Dataset extract:
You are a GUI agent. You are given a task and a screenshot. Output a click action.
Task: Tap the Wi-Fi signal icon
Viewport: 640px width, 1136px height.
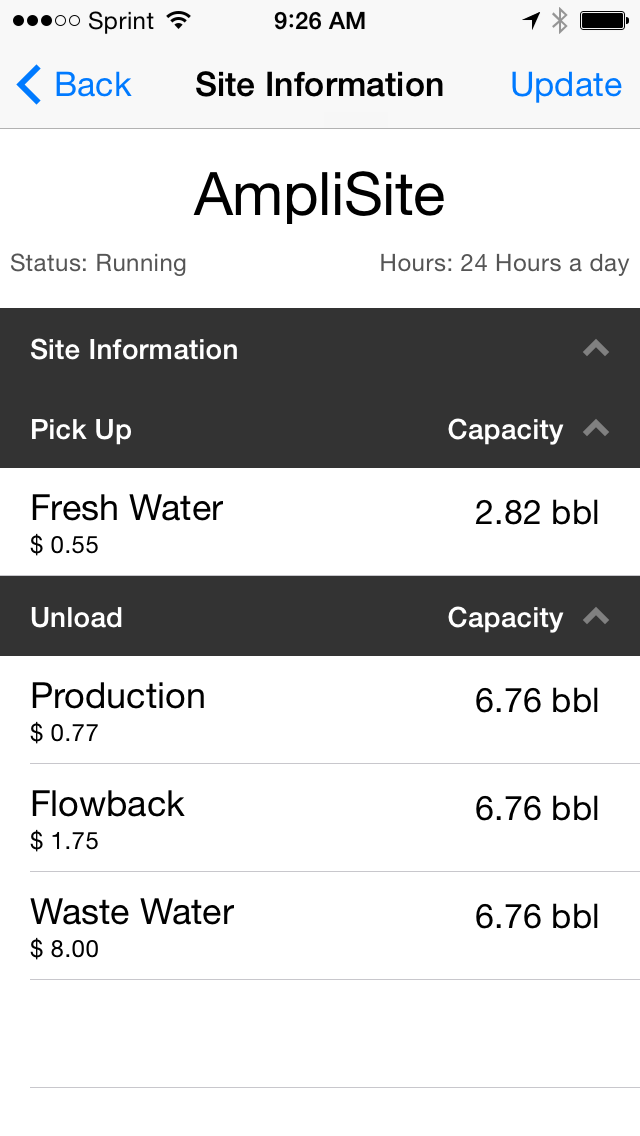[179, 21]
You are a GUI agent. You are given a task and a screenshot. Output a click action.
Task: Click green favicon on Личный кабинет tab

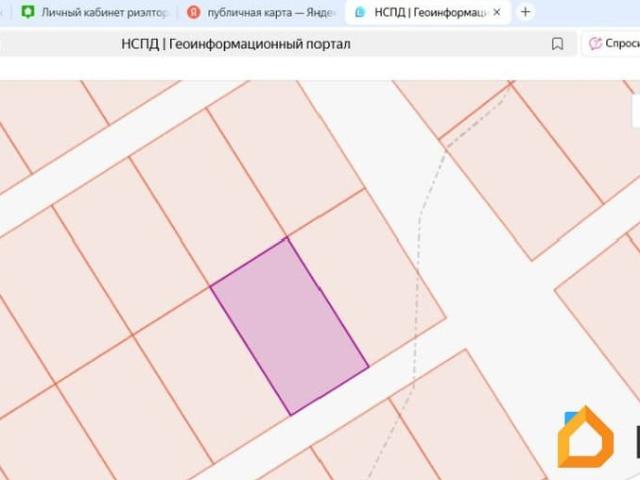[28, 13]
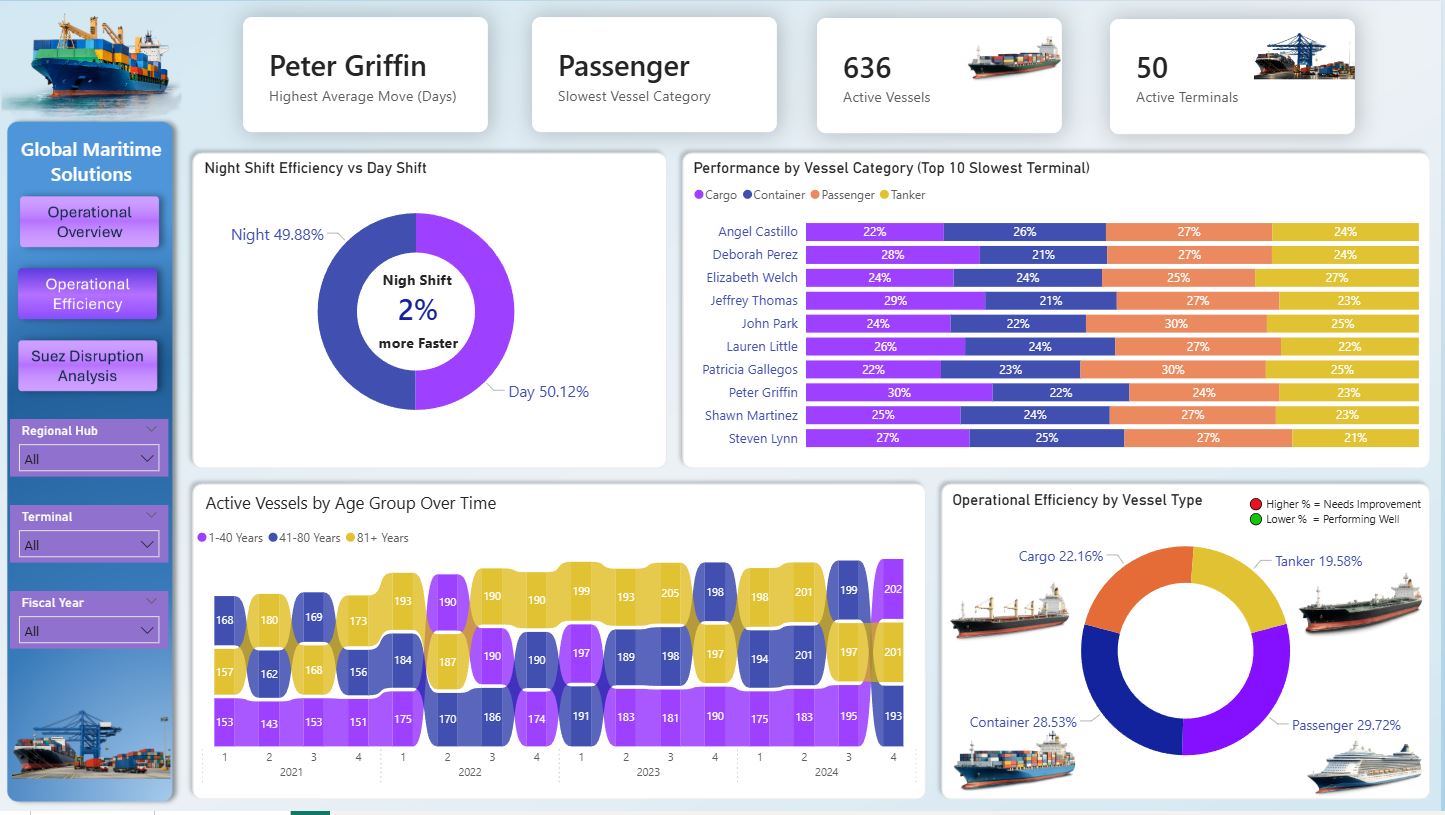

--

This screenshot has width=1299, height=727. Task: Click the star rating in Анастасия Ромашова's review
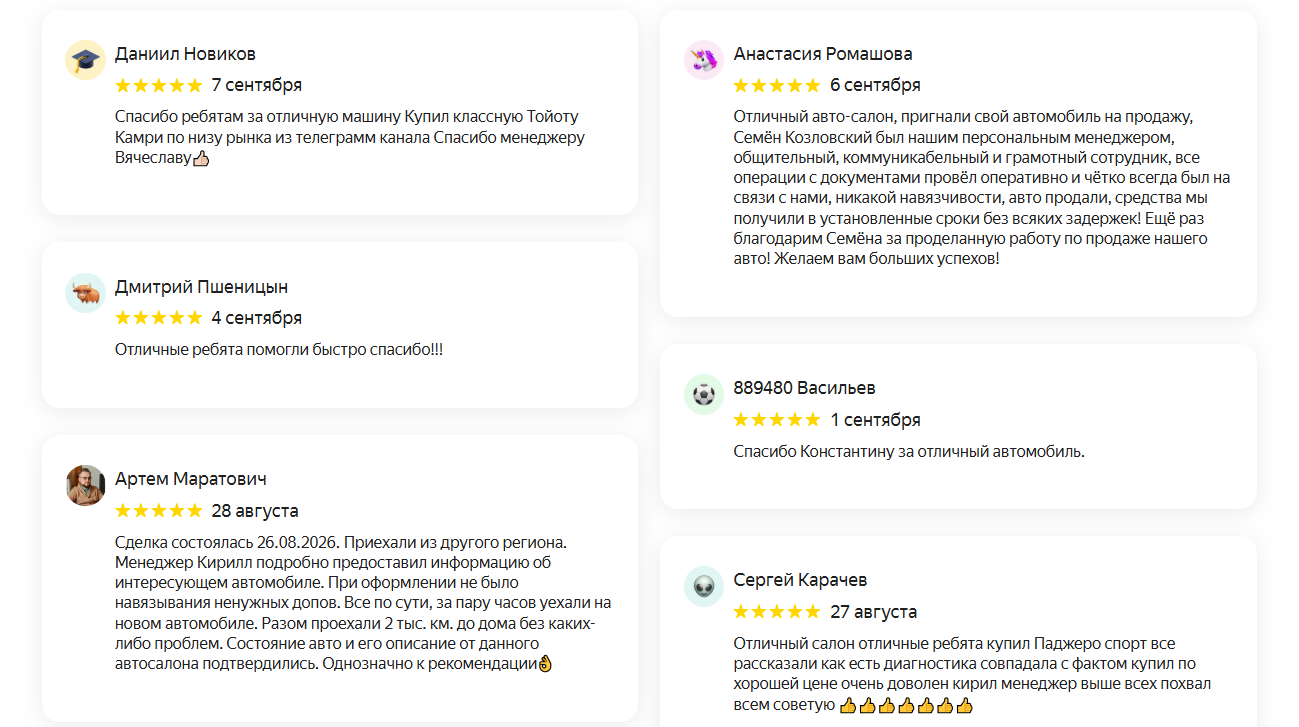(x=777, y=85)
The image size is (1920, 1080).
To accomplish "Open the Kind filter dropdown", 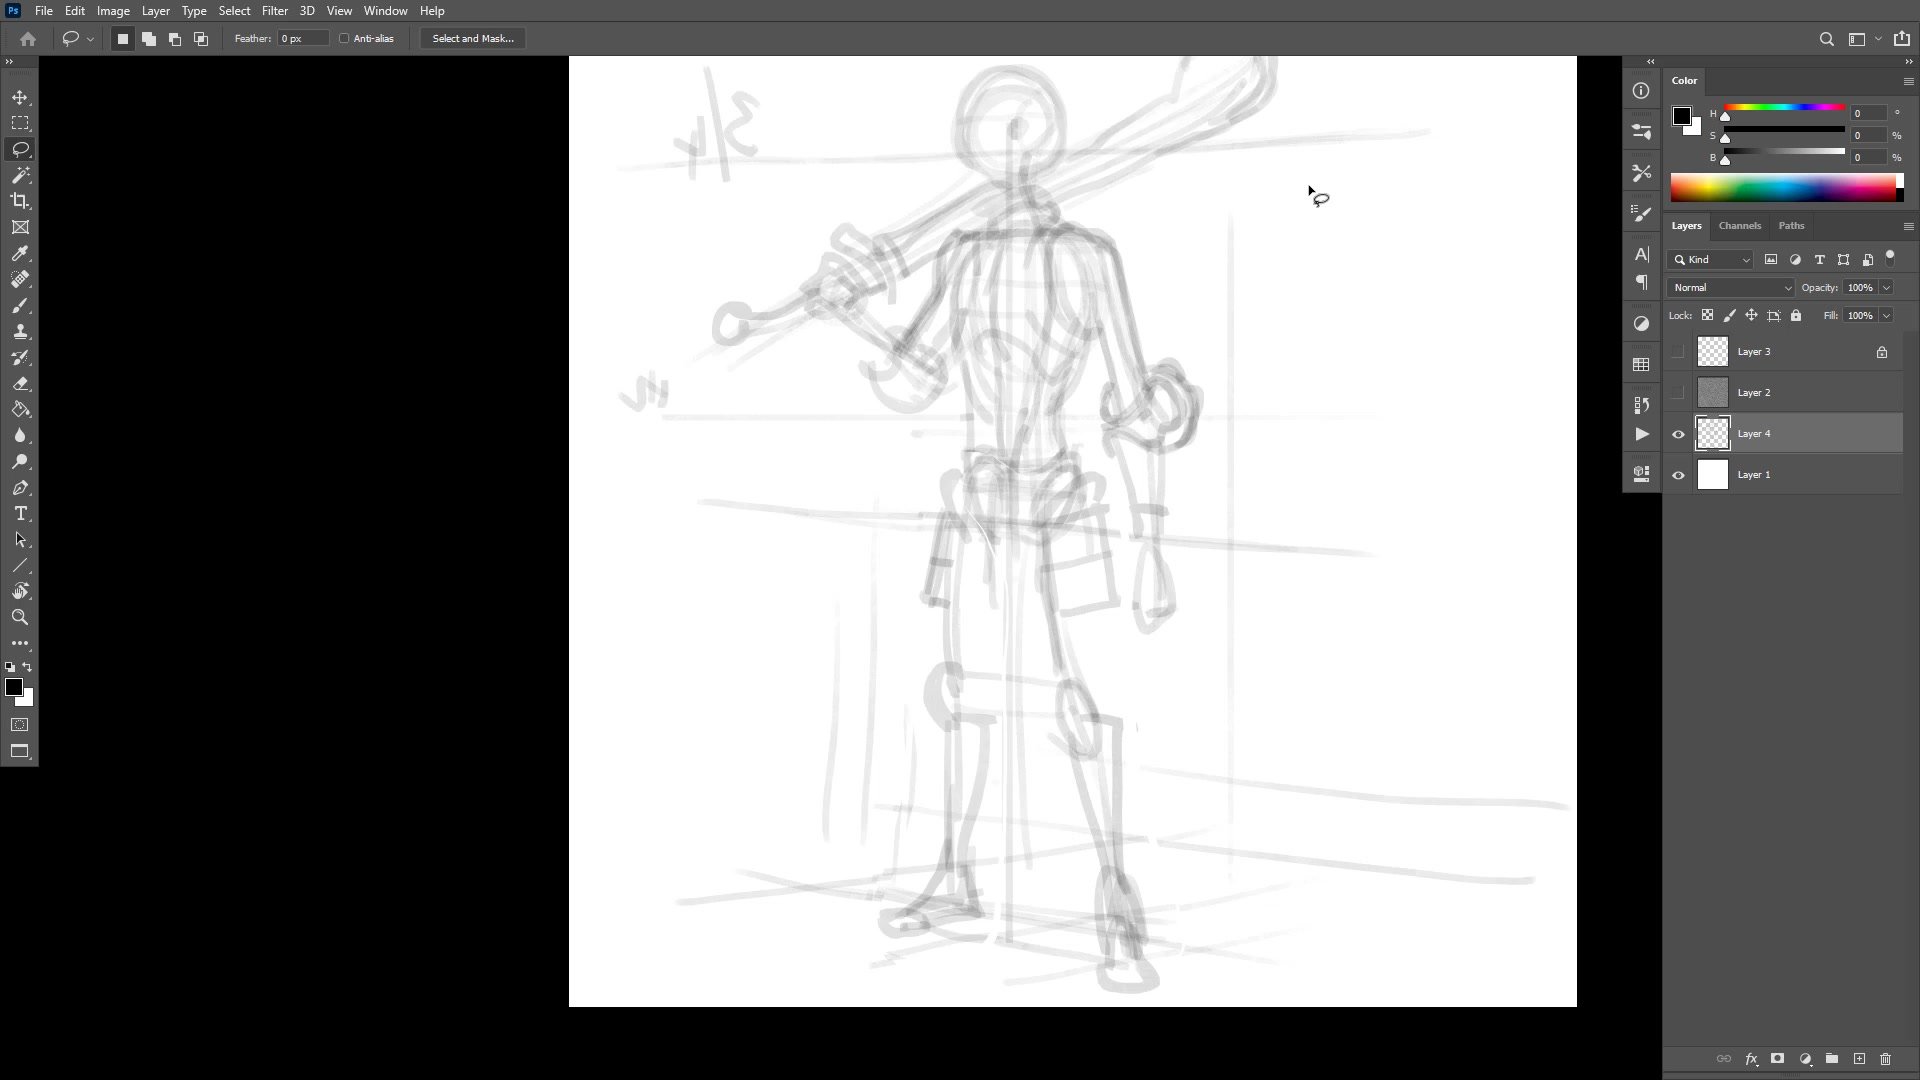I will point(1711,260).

* * *

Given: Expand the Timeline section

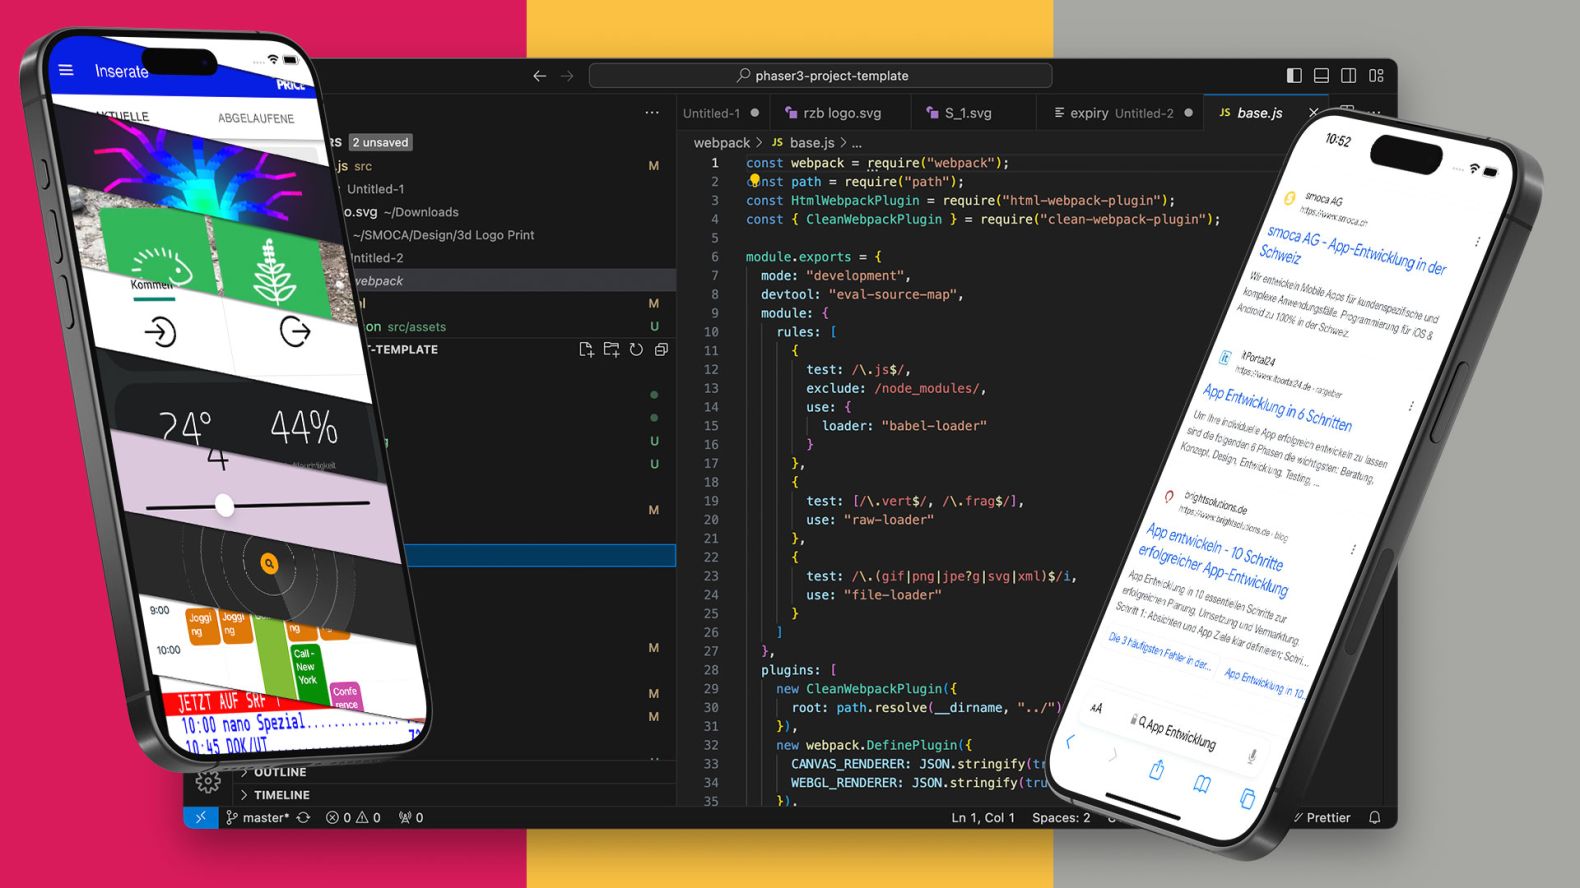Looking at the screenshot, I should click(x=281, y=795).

Task instructions:
How many lines of the material above contain the string "width"? Reply with the number alone.

Result:
2